## Homework 7: Generalized Linear Models
(GLMs)
# load data
data <- dvisits %>% filter(hospdays > 0)
# explore the response variable
hist(data$hospdays)
# fit poisson regression model
poisson_model <- glm(hospdays ~ age + sex + illness, data = data, family = poisson)
summary(poisson_model)
##
## Call:
## glm(formula = hospdays ~ age + sex + illness, family = poisson,
## data = data)
##
## Coefficients:
## Estimate Std.
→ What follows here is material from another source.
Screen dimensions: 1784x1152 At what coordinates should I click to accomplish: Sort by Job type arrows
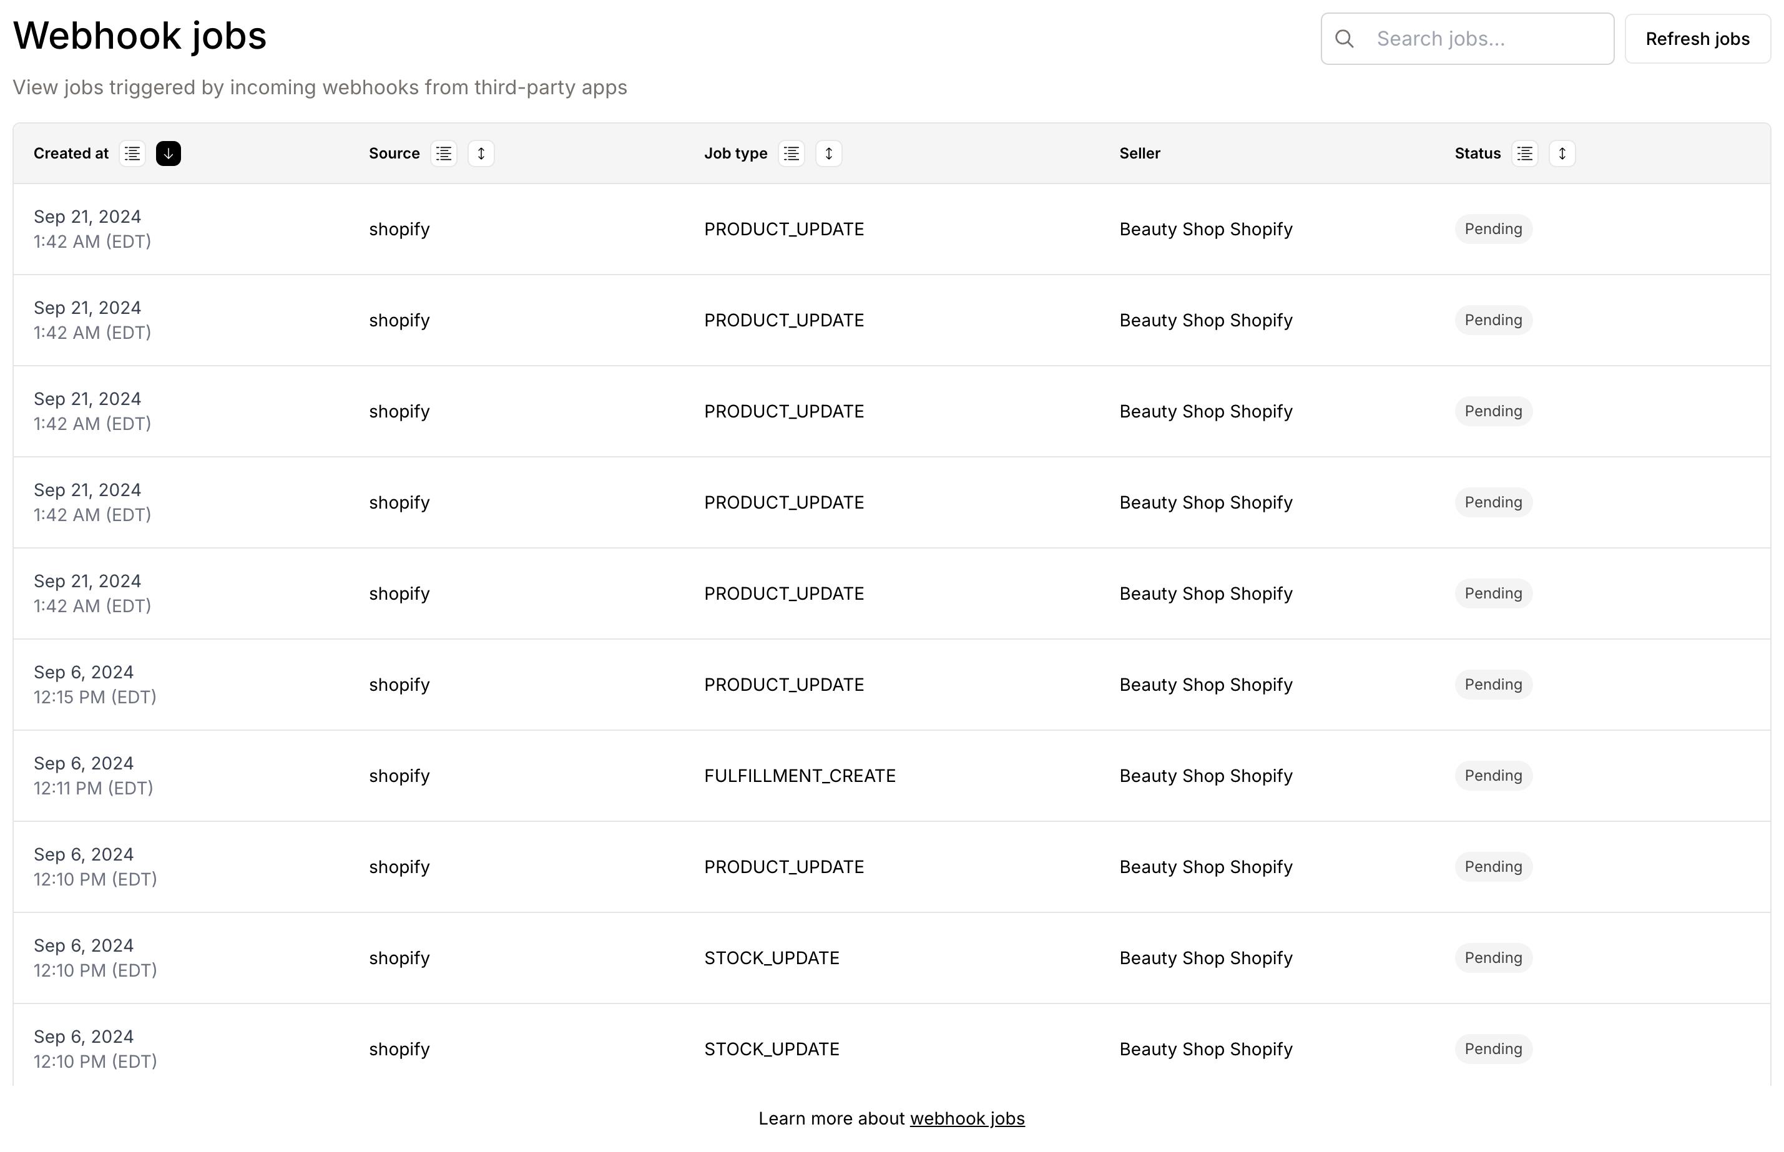[x=829, y=153]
Error z value Pr(>|z|)
## (Intercept) 1.412074 0.034064 41.453 < 2e-16 ***
## age 1.738076 0.061077 28.457 < 2e-16 ***
## sex -0.115799 0.025219 -4.592 4.40e-06 ***
## illness 0.059204 0.007921 7.474 7.76e-14 ***
## ---
## Signif. codes: 0 '***' 0.001 '**' 0.01 '*' 0.05 '.' 0.1 ' ' 1
##
## (Dispersion parameter for poisson family taken to be 1)
##
## Null deviance: 8641.7 on 698 degrees of freedom
## Residual deviance: 7577.5 on 695 degrees of freedom
## AIC: 10060
##
## Number of Fisher Scoring iterations: 5
# fit negative binomial model
negbin_model <- glm.nb(hospdays ~ age + sex + illness, data = data)
summary(negbin_model)
##
## Call:
## glm.nb(formula = hospdays ~ age + sex + illness, data = data,
## init.theta = 1.111056706, link = log)
##
## Coefficients:
## Estimate Std. Error z value Pr(>|z|)
## (Intercept) 1.42968 0.09470 15.096 < 2e-16 ***
## age 1.75183 0.18785 9.325 < 2e-16 ***
## sex -0.20117 0.07962 -2.527 0.01152 *
## illness 0.07109 0.02622 2.711 0.00671 **
## ---
## Signif. codes: 0 '***' 0.001 '**' 0.01 '*' 0.05 '.' 0.1 ' ' 1
##
## (Dispersion parameter for Negative Binomial(1.1111) family taken to be 1)
##
## Null deviance: 850.19 on 698 degrees of freedom
## Residual deviance: 740.03 on 695 degrees of freedom
## AIC: 4577.9
##
## Number of Fisher Scoring iterations: 1
##
##
## Theta: 1.1111
## Std. Err.: 0.0616
##
## 2 x log-likelihood: -4567.8660
# fit gamma model
gamma_model <- glm(hospdays ~ age + sex + illness, data = data, family = Gamma(link = "log"))
summary(gamma_model)
##
## Call:
## glm(formula = hospdays ~ age + sex + illness, family = Gamma(link = "log"),
## data = data)
##
## Coefficients:
## Estimate Std. Error t value Pr(>|t|)
## (Intercept) 1.43080 0.13509 10.592 < 2e-16 ***
## age 1.75668 0.27138 6.473 1.81e-10 ***
## sex -0.20901 0.11476 -1.821 0.0690 .
## illness 0.07159 0.03808 1.880 0.0606 .
## ---
## Signif. codes: 0 '***' 0.001 '**' 0.01 '*' 0.05 '.' 0.1 ' ' 1
##
## (Dispersion parameter for Gamma family taken to be 2.115837)
##
## Null deviance: 902.32 on 698 degrees of freedom
## Residual deviance: 791.16 on 695 degrees of freedom
## AIC: 4510.7
##
## Number of Fisher Scoring iterations: 7
# compare AIC across models
AIC(poisson_model, negbin_model, gamma_model)
## df AIC
## poisson_model 4 10059.539
## negbin_model 5 4577.866
## gamma_model 5 4510.712
# compare BIC across models
BIC(poisson_model, negbin_model, gamma_model)
## df BIC
## poisson_model 4 10077.738
## negbin_model 5 4600.614
## gamma_model 5 4533.461
The Gamma model has the lowest AIC/BIC, indicating it is the best model and suggesting that a continuous distribution fits better.